High-level intervention translates into substantial gains in accuracy.
This is the piece that completes the picture for the larger project. A language model that has understood a user’s request, or that has reasoned through a planning problem, has no clean mechanism for pushing its conclusions into a conventional TSFM beyond rewriting the input or post-editing the output. ASTEP’s token hierarchy provides one. The language model can specify the coarse tokens, e.g., “expect a slow rise, then a plateau.” ASTEP can produce the calibrated, fine-grained probabilistic forecast consistent with that intervention.
Taken together, the two lines of work map a position for the field. The first sets the floor: with a careful, public training recipe, even a generic architecture is competitive with the best-performing specialized models on leaderboards, and many recent leaderboard movements may not reflect genuine architectural progress.
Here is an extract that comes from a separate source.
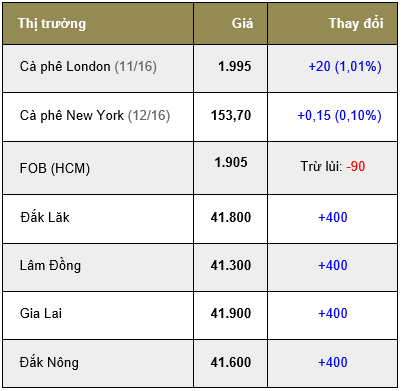Click the London price 1.995
Viewport: 401px width, 391px height.
coord(234,66)
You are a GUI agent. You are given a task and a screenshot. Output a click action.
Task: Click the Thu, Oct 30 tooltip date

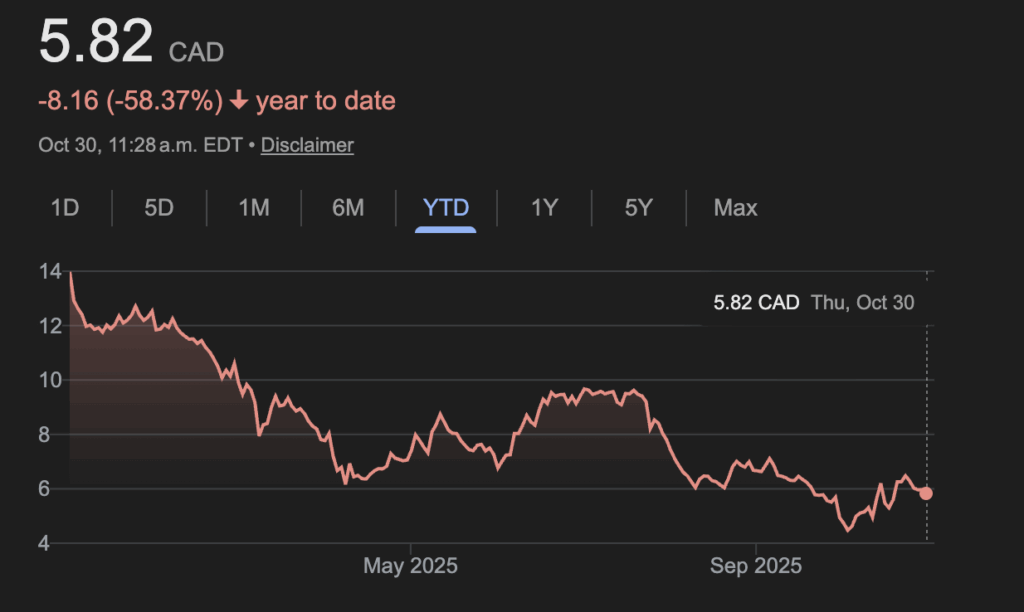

The second raises the ceiling: discrete multi-scale tokenization delivers comparable accuracy while adding a new axis of capability, controllable forecasting, that standard designs cannot support. For the sponsors of the project, the value is on both fronts. A transparent baseline lowers the cost of deploying a strong forecasting system in any domain. A foundation model that can be steered by language opens new patterns of use in planning, monitoring, and decision support, which is the eventual objective of Time-Series Data Agents.